# EXCERPT PROVIDED:
_____

It worries me as a shareholder though.. These are just anecdotes and I don't know if they actually represent a trend, but in my case I wish Apple was better about internal transfers.
Edit: you are living the dream and I am definitely going to follow this blog to vicariously learn. Congrats on having the balls to just do it.
I transferred into my current job a few years ago, and this year, I interviewed two transfer candidates, one of them (not you, I'm pretty sure) a QA engineer who wanted to move into an engineering role, so I might have some thoughts on this situation from the other side:
What advantages does the candidate expect from being an internal transfer, and what can we fairly offer them? To me, an internal transfer has a sizable advantage in that they are a known quantity in many aspects: You can ask them in much more detail about previous work at the company, you can talk to their co-workers, you have a clearer sense of the projects you were involved in, and in some cases you may already have personally worked with them.
Where we DON'T cut the candidates any slack is the technical side of the job, and QA is usually different work from engineering. So the candidates still stand or fall based on the technical interview.
The controversial aspect of Machine Learning jobs in particular, and the situation you described, is credentialism. In many areas of software engineering, credentials are indeed overrated, but Machine Learning IS a very technical field, requiring rather advanced math to truly understand it (rather than just blindly plug together pieces from an ML toolkit), and right now the field is undergoing revolutionary changes, so this is one area where a recent graduate degree really DOES convey a concrete advantage.
It should not be an INSURMOUNTABLE advantage, but you'd have to be a very impressive non-academic candidate. What ML papers have you recently read? How would you plan to apply them in the job you're aspiring to? What contributions have you made to the field?
I was trying to transfer as an engineer to another engineering position with the possibility of growth. These were not pure research positions, but positions with a fair amount of scaffolding making internal tools or productionizing a system alongside a team of existing experts, and so I thought my good performance being an engineer was going to let me move to a place where I could do more or less what I had already been doing, while learning and having room for growth. I had no illusions about being competitive for the actual machine learning _research_, having only taken online classes and done a side project. But there is a lot of schlep in managing data and then getting a model into production I knew I could do because I had done very very similar things successfully.
I'm not saying the people they picked over me are worse though, I'm just sad they couldn't have picked us both :D
The thing about machine learning is that, unlike with robotics RPA, new graduates in the field are so much better than anyone else.
I'm in the public sector in a Scandinavian country mind you, so it's not like AI experts are lining up. We tried retraining, didn't work. Then we tried retraining some more, this time with outside consultants, didn't really work out either. So we hired a new graduate who had specialized in tensorflow during his degree, who (obviously?) blew our small progress away.
Now this is anecdotal, but being the public sector we share experience openly with each other, and I'm hearing the exact same story from every other muniplicity in our network.
They go through a hardcore selection and intensive training for 3-5 years in the field. It's jackpot if he has an internship related to the job.
Picking a random people who wants to reconvert is unlikely to yield any result. Certainly missing the years of training on maths/statistics. Probably missing any experience in any related area.

_____

# ACTIONS TO TAKE:
a. Judge whether each statement agrees with the thread on internal transfers into machine learning roles: (i) the interviewer gives transfer candidates leniency on the technical side of the job; (ii) the public-sector organization hired a new graduate who had specialized in tensorflow; (iii) the person seeking a transfer expected to be competitive for machine learning research. For each, answer yes or no and quote the deciding words.
b. Carry on the thread on internal transfers into machine learning roles from its last sentence onward.
The material that follows was drawn from a separate source.

Saved data entries

_____

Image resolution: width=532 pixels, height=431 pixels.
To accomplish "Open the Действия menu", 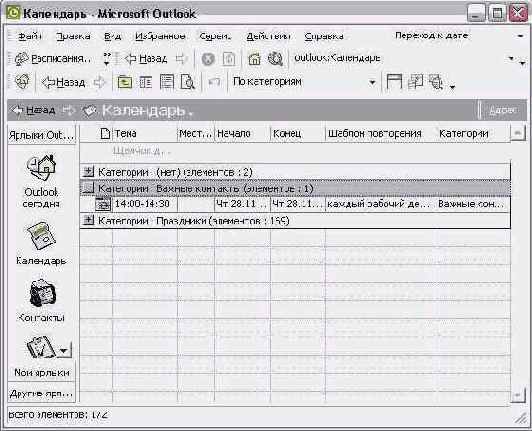I will pyautogui.click(x=268, y=36).
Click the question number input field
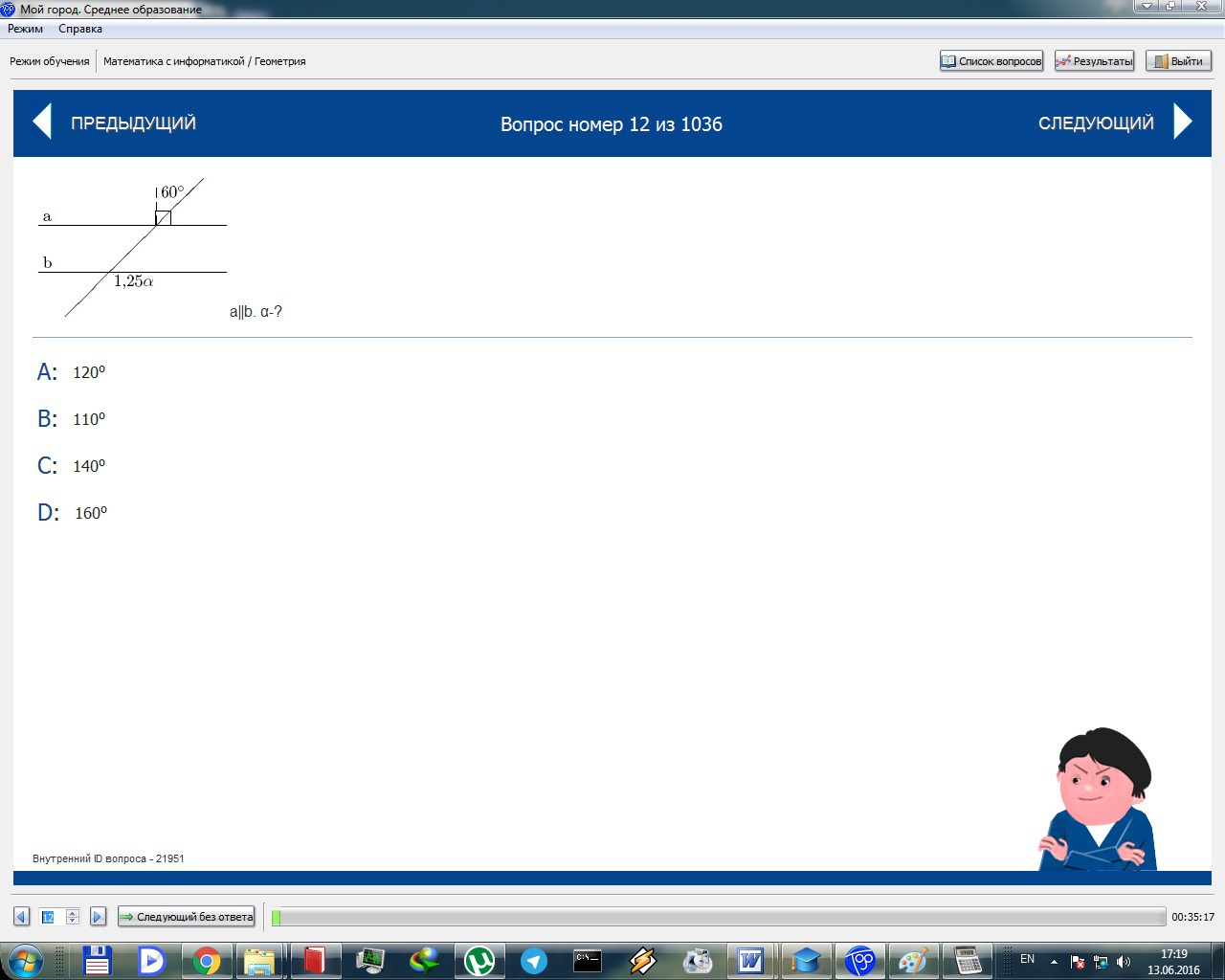The height and width of the screenshot is (980, 1225). tap(50, 917)
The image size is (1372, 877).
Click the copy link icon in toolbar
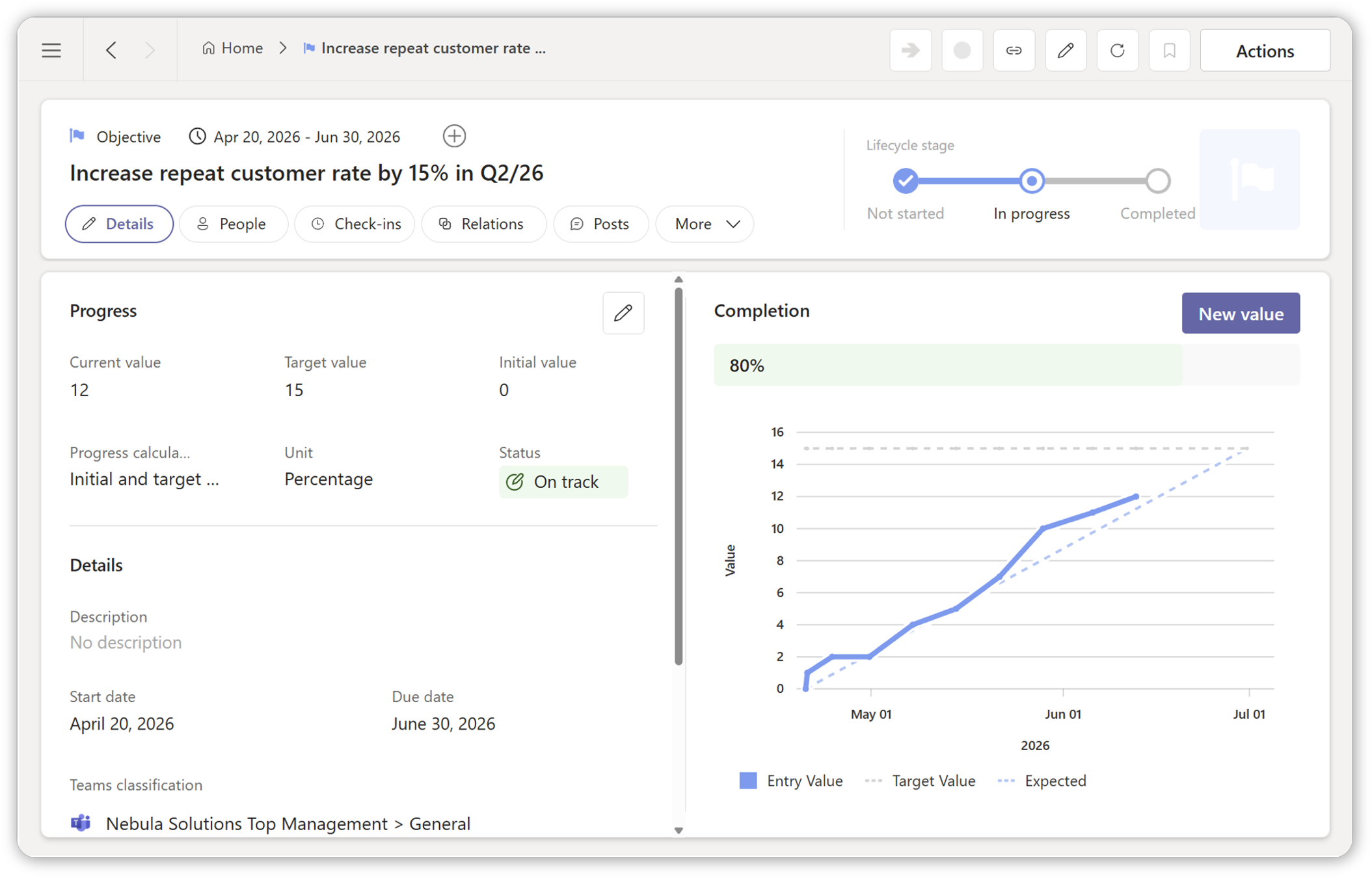tap(1014, 50)
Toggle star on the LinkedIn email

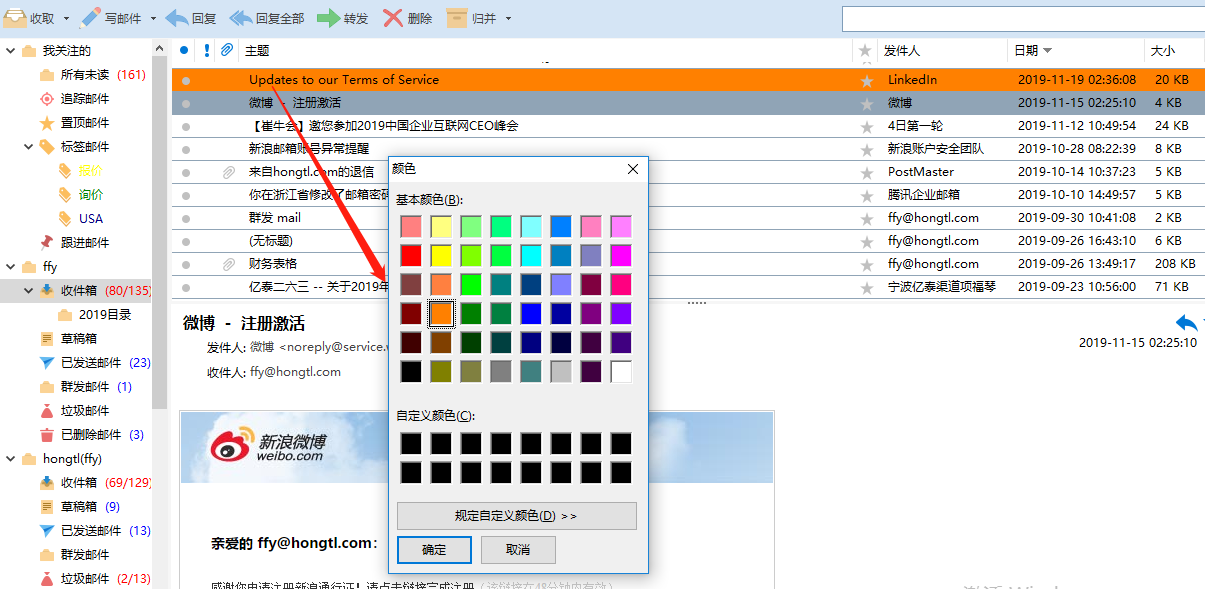pyautogui.click(x=866, y=80)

_____

# EXPECTED OUTPUTS:
a.
(i) No: "Where we DON'T cut the candidates any slack is the technical side of the job"
(ii) Yes: "So we hired a new graduate who had specialized in tensorflow during his degree"
(iii) No: "I had no illusions about being competitive for the actual machine learning _research_"

b.
My point, which I think you validated, is that if you want to retrain people, you need to put serious effort into it. A graduate will have at least 1 full year focusing on the topic and the large part of the remaining time was spend on fundamentals and related topics.
It variates, and it's in the earl stages. One example we've done is sort through 500.000 personal cases, containing multiple documents, some documents containing up to 50 scanned pages to find cases missing a specific law required form.
Once machine learning has OKed a case we used a software robot to archive it automatically.
Because it was an experiment and also a job that had to be done. We did it simultaneously with as a competition of man vs machine.
The man power was a team of expienced case workers working on it 37 hours a week. The machine was two new teams, one in RPA and one in machine learning.
Both proceses ended up taking roughly 3 months, but the "tech" team spent a lot of the time learning how to use the technology and quite a bit training the algorithm.
Once the tech team and algorithms were ready, the actual processing time took 5 hours in the Azure cloud.
Now we have a process for finding specific documents, however, and I'm told it'll take 1-2 weeks to retrain it, meaning it'll be 1-2 weeks + 5 hours vs 3 months next time.
> One example we've done is sort through 500.000 personal cases, containing multiple documents, some documents containing up to 50 scanned pages to find cases missing a specific law required form.
Forgive my ignorance, but how is this not a case for OCR + indexing? I assume that the form would have some specific texts that can be found once it's processed with OCR, what is there to machine learn?
You're correct, it was mainly OCR, but we categorize this as machine learning. Partly because we use public machine learning algorithms to do it, but also because we're planning to do a lot with OCR coupled with other data sets and a range of IOT initiatives. Things like predicting where we'll need to water trees, prioritize areas for snow shoveling or schools for renovation, how to control traffic flows and a range of other things.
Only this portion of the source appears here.